Simplified measures are being used because it has become impossible to actually do the careful, individual assessment that everybody agrees would be optimal. And that has lead me to think that instead of outright rejecting the idea of scientific measures, we have to accept them and improve them and make them useful to our needs, not to that of bean counters.

Scientists, in hiring committees or on some funding agency’s review panel, have needs that presently just aren’t addressed by existing measures. Maybe one would like to know what’s the overlap of some person’s research topics with those represented at a department? How often have they been named in acknowledgements? Do you share common collaborators? What administrational skills does the candidate bring? Is there somebody in my network who knows this person and could give me a firsthand assessment? Have they experience with conference organization? What’s their h-index relative to the typical h-index in a field? What would you like to know?

You might complain these are not measures for scientific quality and that’s correct. But science is done by humans. These aren’t measures for scientific quality, they’re indicators for how well a candidate might fit on an open position and into a new environment. And that, in return, is relevant for both their success and that of the institution.

Today, personal relations are highly relevant for successful applications. That is a criterion which sparks interest that is being used in absence of better alternatives. We can improve on that by offering possibilities to quantify, for example, the vicinity of research areas. This can provide a fast way to identify interesting candidates that one might not have heard of before.

And so I think “Can we measure scientific success?” is the wrong question to ask. We should ask instead what measures serve scientists in their profession. I’m aware there are meanwhile several alt-metrics being offered, but they don’t address the issue, they merely take into account more data sources to measure essentially the same.

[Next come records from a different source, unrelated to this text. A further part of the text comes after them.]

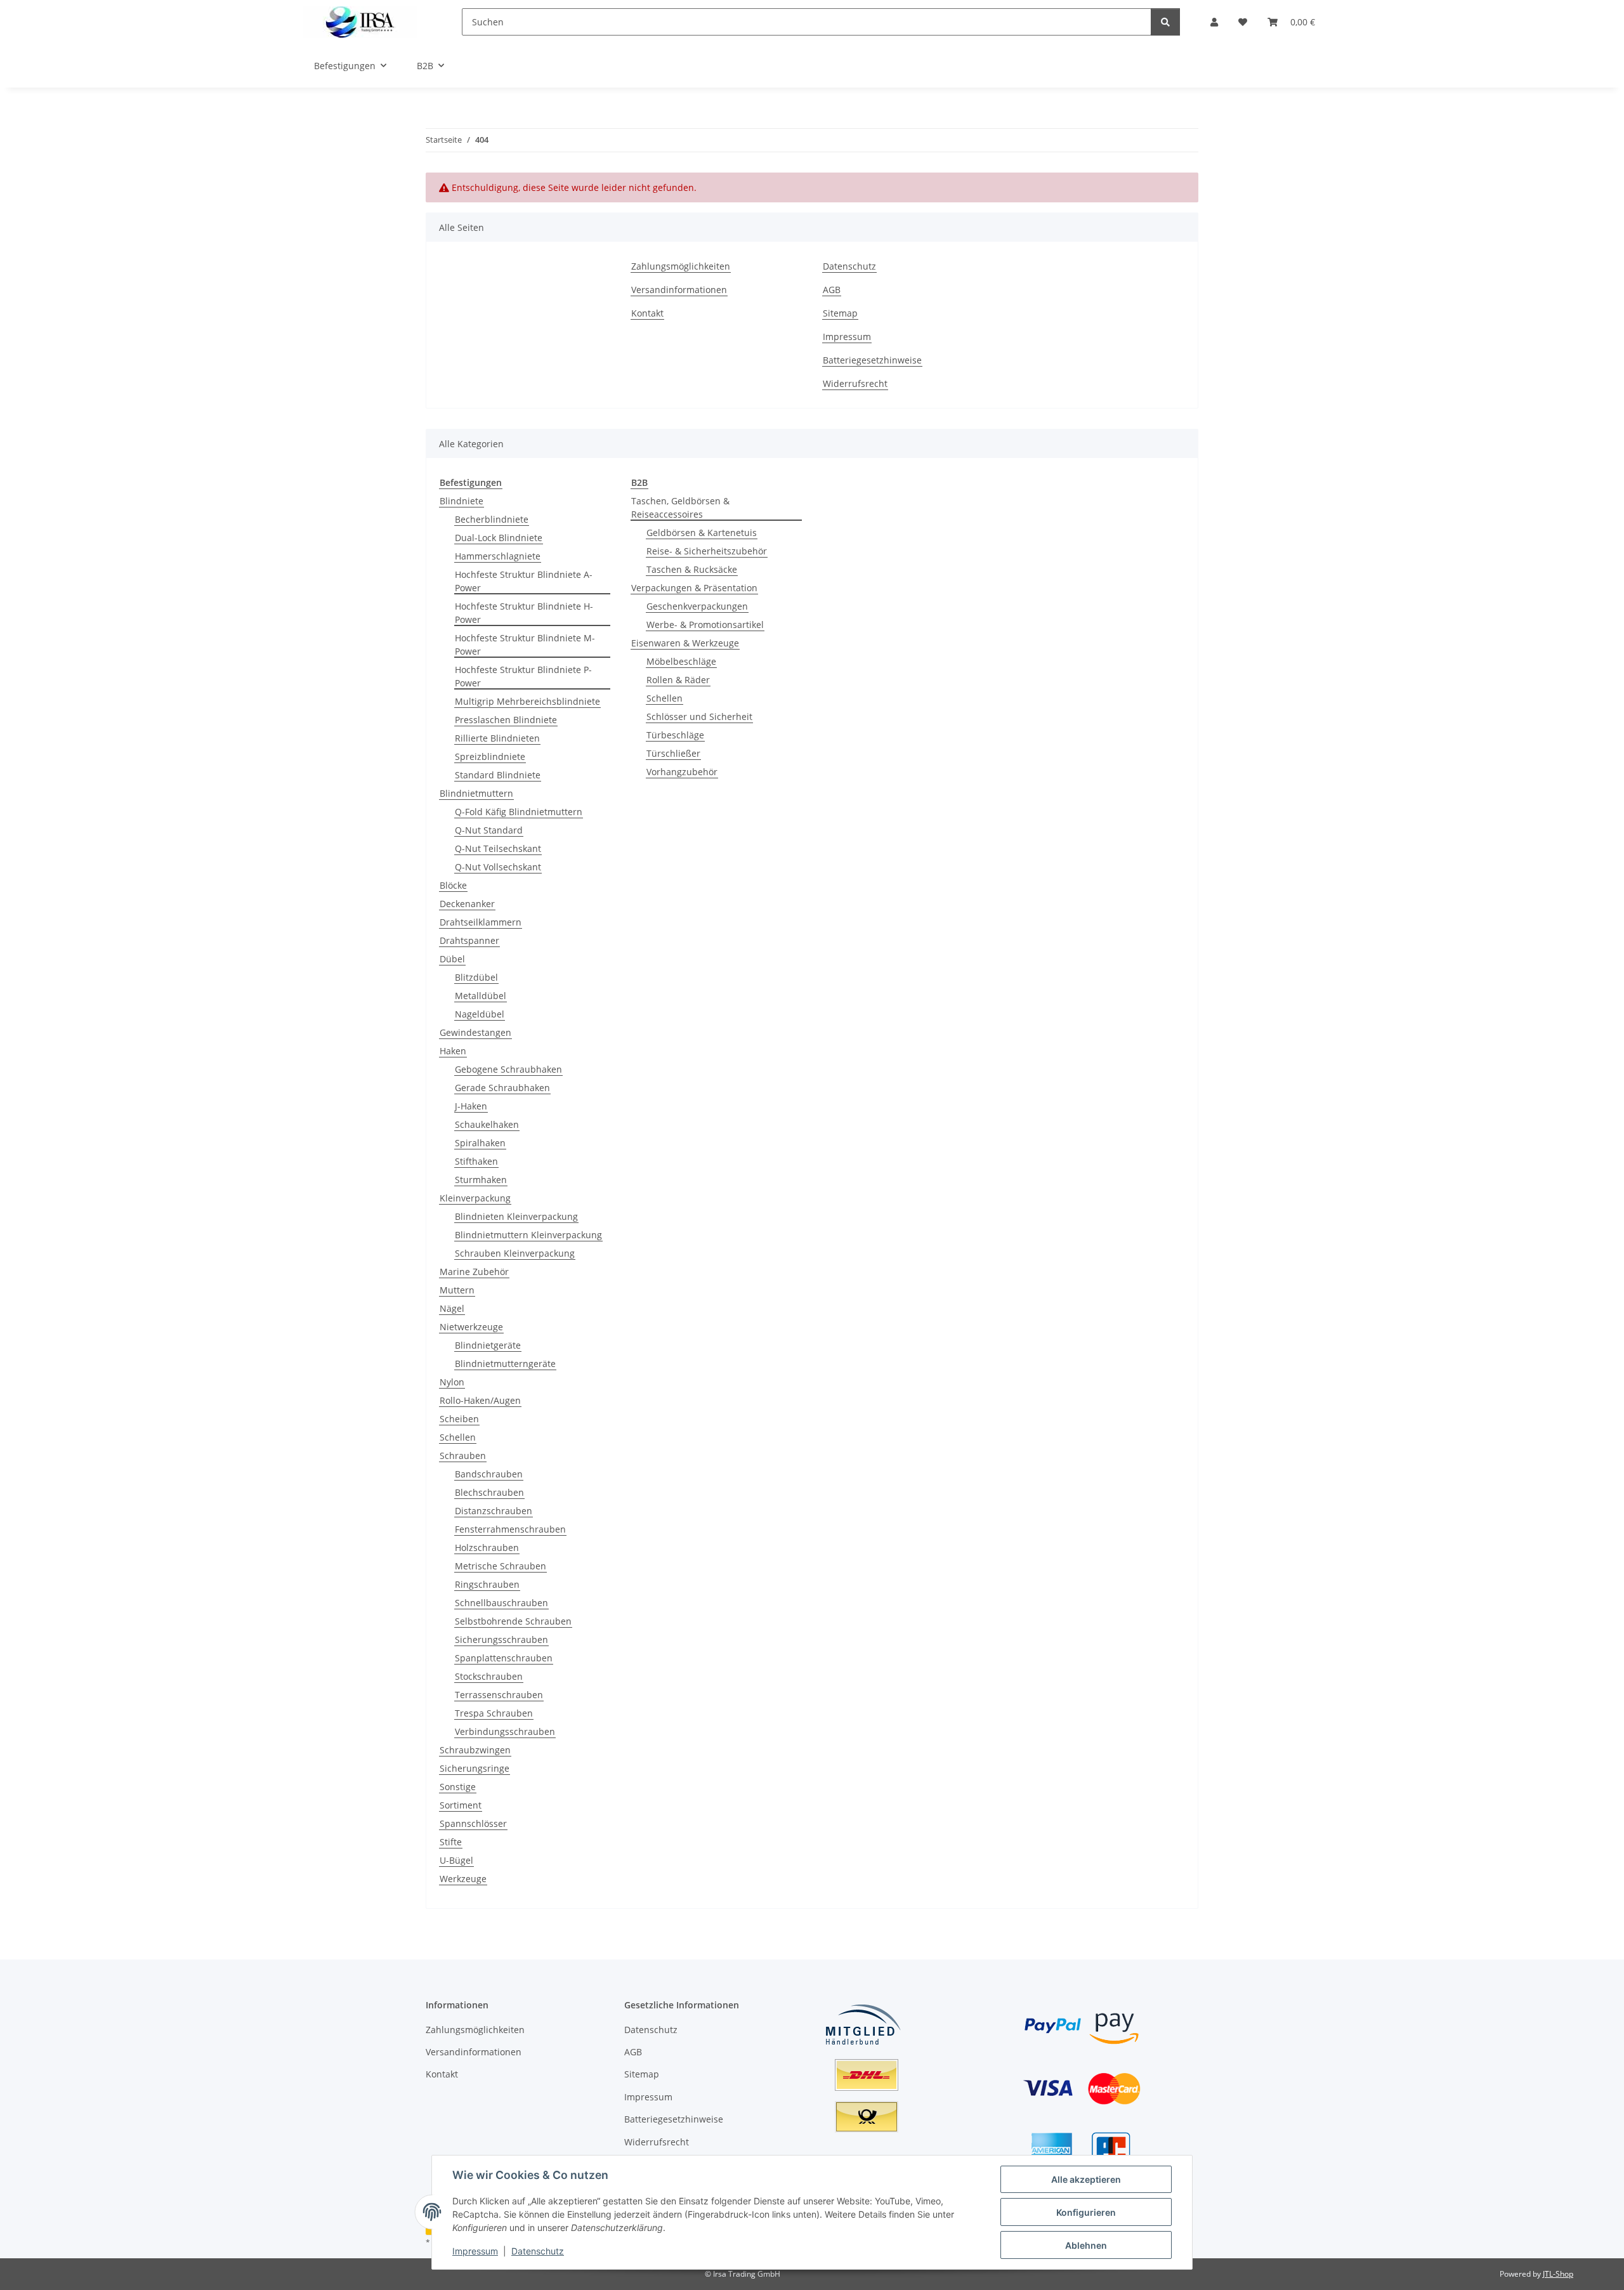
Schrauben (463, 1455)
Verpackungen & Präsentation (694, 588)
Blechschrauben (489, 1492)
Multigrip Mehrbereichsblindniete (527, 701)
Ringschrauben (487, 1584)
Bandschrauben (489, 1474)
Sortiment (460, 1805)
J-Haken (471, 1106)
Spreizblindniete (490, 756)
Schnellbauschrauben (501, 1603)
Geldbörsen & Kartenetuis (701, 533)
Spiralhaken (480, 1143)
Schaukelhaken (487, 1124)
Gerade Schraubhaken (502, 1088)
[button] (1214, 22)
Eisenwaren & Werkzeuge (685, 643)
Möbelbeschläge (681, 661)
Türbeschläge (675, 735)
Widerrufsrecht (855, 383)
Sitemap (840, 313)
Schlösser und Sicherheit (699, 716)
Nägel (452, 1308)
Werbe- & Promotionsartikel (705, 624)
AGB (832, 290)
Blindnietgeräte (488, 1345)
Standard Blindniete (497, 775)
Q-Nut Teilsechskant (498, 848)
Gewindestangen (475, 1032)
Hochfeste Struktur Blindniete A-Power (524, 581)
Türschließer (673, 753)
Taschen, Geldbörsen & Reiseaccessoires (680, 507)
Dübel (452, 959)
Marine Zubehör (474, 1272)
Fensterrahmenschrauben (510, 1529)
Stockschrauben (489, 1676)
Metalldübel (480, 996)
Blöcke (453, 885)
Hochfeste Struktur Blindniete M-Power (525, 644)
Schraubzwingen (475, 1750)
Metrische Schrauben (500, 1566)
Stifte (451, 1842)
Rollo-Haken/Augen (480, 1400)
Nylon (452, 1382)
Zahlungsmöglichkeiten (680, 266)
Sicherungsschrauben (501, 1639)
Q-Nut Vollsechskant (498, 867)
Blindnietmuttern (476, 793)
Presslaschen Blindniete (506, 720)
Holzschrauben (487, 1547)
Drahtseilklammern (480, 922)
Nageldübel (479, 1014)
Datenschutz (537, 2251)
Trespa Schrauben (494, 1713)
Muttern (457, 1290)
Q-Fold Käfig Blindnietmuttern (518, 812)
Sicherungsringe (474, 1768)
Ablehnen (1086, 2245)
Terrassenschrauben (499, 1695)
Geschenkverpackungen (697, 606)
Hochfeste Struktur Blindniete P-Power (523, 676)
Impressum (475, 2251)
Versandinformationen (679, 290)
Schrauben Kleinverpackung (515, 1253)
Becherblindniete (491, 519)
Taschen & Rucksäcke (691, 569)
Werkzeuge (463, 1879)
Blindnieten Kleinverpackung (516, 1216)
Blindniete (461, 501)
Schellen (458, 1437)
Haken (453, 1051)
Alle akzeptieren (1086, 2179)
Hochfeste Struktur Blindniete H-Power (524, 612)
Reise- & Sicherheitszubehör (706, 551)
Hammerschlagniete (497, 556)
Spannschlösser (473, 1823)
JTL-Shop (1558, 2273)
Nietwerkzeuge (471, 1327)
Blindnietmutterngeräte (505, 1364)
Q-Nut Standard (489, 830)
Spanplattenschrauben (504, 1658)
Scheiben (459, 1419)
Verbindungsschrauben (505, 1731)
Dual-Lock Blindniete (498, 538)
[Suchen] (1165, 22)
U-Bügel (456, 1860)
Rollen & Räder (678, 680)
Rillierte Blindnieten (497, 738)
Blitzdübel (476, 977)
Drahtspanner (469, 940)
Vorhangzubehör (681, 772)
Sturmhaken (481, 1180)
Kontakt (647, 313)
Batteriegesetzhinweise (872, 360)
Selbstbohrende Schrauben (513, 1621)
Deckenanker (467, 904)
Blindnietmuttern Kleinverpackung (528, 1235)
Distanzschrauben (493, 1511)
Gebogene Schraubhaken (508, 1069)
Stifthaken (476, 1161)
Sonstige (458, 1787)
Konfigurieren (1086, 2212)
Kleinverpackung (475, 1198)
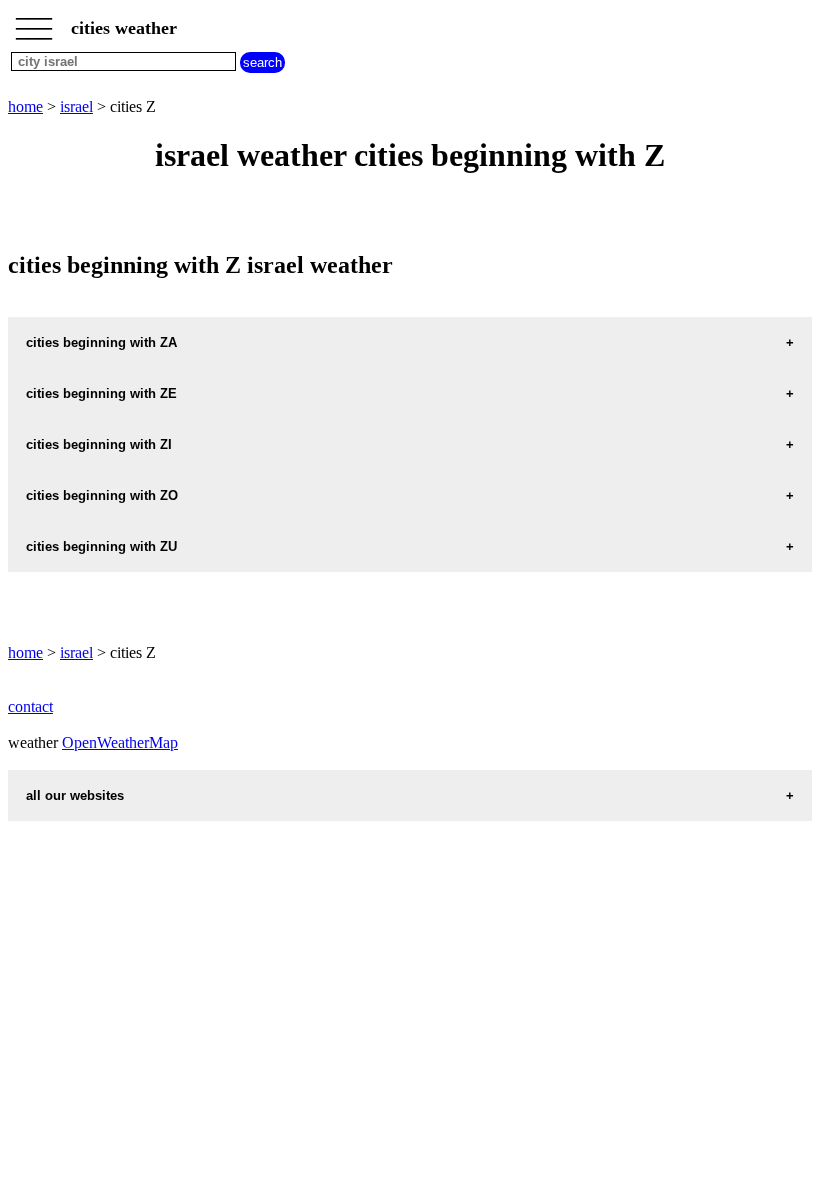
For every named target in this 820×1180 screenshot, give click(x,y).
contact (30, 706)
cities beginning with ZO (102, 495)
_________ (34, 22)
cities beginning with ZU (101, 546)
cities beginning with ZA (101, 342)
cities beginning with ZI (99, 444)
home (25, 106)
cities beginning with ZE (101, 393)
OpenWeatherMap (120, 742)
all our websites (75, 795)
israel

That concerns the second aspect of the problem, the use of measures in the community. For what the first aspect is concerned, the use of measures by accountants who are not scientists themselves: The reason they use certain measures for success or impact is that they believe scientists themselves regard them useful. Administrators use these measures simply because they exist and because scientists, in lack of better alternatives, draw upon them to justify and account for their success or that of their institution. If you have argued that the value of your institute is in the amount of papers produced or conferences held, in the number of visitors pushed through or distinguished furniture bought, you’ve contributed to that problem. Yes, I’m talking about you. Yes, I know not using these numbers would just make matters worse. That’s my point: They’re a bad option, but still the best available one.

So what to do?

Feedback in complex systems and network dynamics have been studied extensively during the last decade. Dirk Helbig recently had a very readable brief review in Nature (pdf here) and I’ve tried to extract some lessons from this.
  1. No universal measures.
    Nobody has a recipe for scientific success. Picking a single measure bears a great risk of failure. We need a variety so that the pool remains heterogeneous. There is a trend towards standardized measures because people love ordered lists. But we should have a large number of different performance indicators.
  2. Individualizable measures.
    Measures must be possible to individualize, so that they can take into account local and cultural differences as well as individual opinions and different purposes. You might want to give importance to the number of single authored papers. I might want to give importance to science blogging. You might think patents are of central relevance. I might think a long-term vision is. Maybe your department needs somebody who is skilled in public outreach. Somebody once told me he wouldn’t hire a postdoc who doesn’t like Jazz. One size doesn’t fit all.
  3. Self-organized and network solutions
    Measures should take into account locations and connections in the various scientific networks, may that be social networks, coauthor networks or networks based on research topics. If you’re not familiar with somebody’s research, can you find somebody who you trust to give you a frank assessment? Can I find a link to this person’s research plans?
  4. No measure is ever final.
    Since the use of measures feeds back into the system, they need to be constantly adapted and updated. This should be a design feature and not an afterthought.
Some time between Pythagoras and Feynman, scientists had to realize that it had become impossible to check the accuracy of all experimental and theoretical knowledge that their own work depended upon. Instead they adopted a distributed approach in which scientists rely on the judgment of specialists for topics in which they are not specialists themselves; they rely on the integrity of their colleagues and the shared goal of understanding nature.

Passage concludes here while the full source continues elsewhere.